Found some cash to buy a can of paint today.....only did one side so far.

Speaker cables I was talking about are the rear.....

Anyways as you can see it's going to have to be sanded down from the primer paint.









The bubbles are from the duck tape that I thought I had removed....
----
Now I had to show off my sons power wheel, because it happened to be in getting a charge. The damn thing will run about 4 or 5 hours before it needs another one. 

I found this sucker out behind my old shop but the motors were shot. I had to pull the motors off another one that I picked up for like 20usd at a yard sale(as you know these things are like 400usd and do not do well on the grass hills extra)

Well I went and bought this deep cell high amp battery for 75 usd and cut the hole a little bigger. 
It goes up hills, through the grass, down the gravel road it's a 4x4 lol


----------



## ZenZimZaliben (Apr 2, 2009)

That looks totally dangerous, unless the hood can go back on. I hope you made your son aware that touching battery terminals is a bad thing? If not, well this could be a very quick lesson on electricity and the effects it has on the human body.


----------



## MKmods (Apr 2, 2009)

lol, lucky kid

This is what we had when I was a kid


----------



## DaMulta (Apr 2, 2009)

ZenZimZaliben said:


> That looks totally dangerous, unless the hood can go back on. I hope you made your son aware that touching battery terminals is a bad thing? If not, well this could be a very quick lesson on electricity and the effects it has on the human body.



It's dc and a gell battery.......My dad did it to my power wheel as a kid


----------



## ZenZimZaliben (Apr 2, 2009)

The Atari Setup is looking good btw. I never had any cool toys like that...Everything was peddle or down hill powered.


----------



## MilkyWay (Apr 2, 2009)

yo keep the back pole position sticker

its coming along nice like but i hope you are planning to use an electric sander cozthat would take ages


----------



## BrooksyX (Apr 2, 2009)

Liking the progress so far. And I say get rid of the pole position sticker.
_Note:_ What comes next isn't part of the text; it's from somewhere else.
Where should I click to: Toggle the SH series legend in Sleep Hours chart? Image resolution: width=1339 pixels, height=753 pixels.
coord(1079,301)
Doesn't really fit in.


----------



## DaMulta (Apr 3, 2009)

MilkyWay said:


> yo keep the back pole position sticker
> 
> its coming along nice like but i hope you are planning to use an electric sander cozthat would take ages



Of course  Sanding it by hand would be crazy, then again the old saying good things take time....


----------



## DaMulta (Apr 3, 2009)

updated first post


----------



## HammerON (Apr 3, 2009)

I am kind of torn: I like the nastalga that comes with the Pole Position sticker; and then again I liked the AMD theme


----------



## MilkyWay (Apr 3, 2009)

lol i remember we had to use an industrial sander to do the floor in my old house but man even that took ages


----------



## DaMulta (Apr 10, 2009)

MilkyWay said:


> lol i remember we had to use an industrial sander to do the floor in my old house but man even that took ages



I just have a hand held one. Got out and sanded it down and turned my hands black today.
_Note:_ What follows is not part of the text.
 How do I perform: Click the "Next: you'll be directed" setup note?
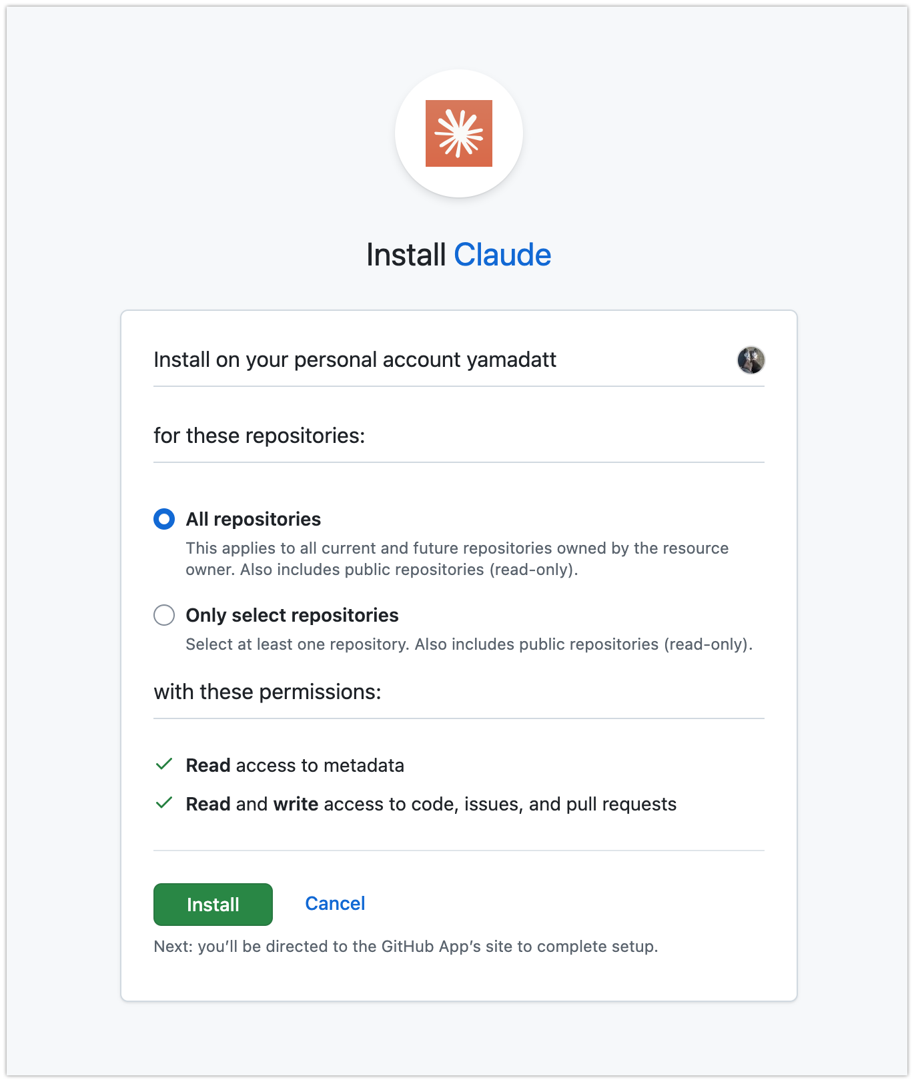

Son is going to his mothers for the weekend. I guess this should give me time to work on it a bit.


----------



## DaMulta (Apr 14, 2009)

I've installed a 24'' LCD in it, and let me just say there is no more room lol
--
Looks like I'll have space to install a DVD holder/ash tray inside


----------



## DaMulta (Apr 14, 2009)

Sanded down





My lights for running boards




I think they are going to work great




The new 24'' LCD installed









in action




From behind




PS3 test machine




Keyboard and mouse is still a Hmmmm





After that game FEAR I can't wait to have the sliding doors LOL it will be freaky


----------



## Cold Storm (Apr 14, 2009)

Looking good man. Looking good!


----------



## DaMulta (Apr 14, 2009)

being broke sucks....slows projects lol

That 24'' LOOKS HUGE inside of it...


I'm planing on getting lawn furniture padding for the chair...
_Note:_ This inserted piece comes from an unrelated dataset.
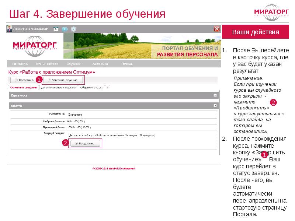Click the user avatar photo in header
The width and height of the screenshot is (295, 221).
click(10, 29)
(O updated first post again....)


----------



## HammerON (Apr 14, 2009)

Nice job ~


----------



## Cold Storm (Apr 14, 2009)

DaMulta said:


> being broke sucks....slows projects lol
> 
> That 24'' LOOKS HUGE inside of it...
> 
> ...



I bet the monitor looks great in there! 

Wish you weren't on hard times man..


----------



## DaMulta (Apr 14, 2009)

They fed up my unemployment.....so I've been stuck.. what's funny is after gas was used at my last job unemployment ends up paying me more.


----------



## iStink (Apr 14, 2009)

Aww man, the one thing I would have done differently is I would have kept the original art on the sides.  

Still cool


----------



## pantherx12 (Apr 14, 2009)

You could get a track ball mouse, they take a while to get used to but I can use my one aswell as regular one now.

I have a Logitech cordless trackman wheel.

That should make mousing easier in there!

Or, perhaps you could put a wee folding table in there ( like you get on trains and such like) 

Hell it be pretty easy to make one yourself actually.


----------



## MKmods (Apr 14, 2009)

I would make the quarter slot pop out and be the astray.

The trackball mouse is a great idea.


----------



## DaMulta (Apr 14, 2009)

iStink said:


> Aww man, the one thing I would have done differently is I would have kept the original art on the sides.
> 
> Still cool


You have to have vistion on the future of this build


pantherx12 said:


> You could get a track ball mouse, they take a while to get used to but I can use my one aswell as regular one now.
> 
> I have a Logitech cordless trackman wheel.
> 
> ...



I never thought of a tack mouse, and yes that's a great idea. The folding table is what I have been thinking about the whole time! I'm also thinking of installing one of those small PC gaming keyboards.



MKmods said:


> I would make the quarter slot pop out and be the astray.
> 
> The trackball mouse is a great idea.



Down there is where I plan to put DVD ROM/ LCD of somekind that reads out my temps and so forth. Also USB plugs/


----------



## DaMulta (Apr 15, 2009)

I installed a black quilt on both doors to black it out inside(to see what it would be like with doors), and hooked up the 5.1 to the ps3 and went to play fear 2. My trial run had no sound. 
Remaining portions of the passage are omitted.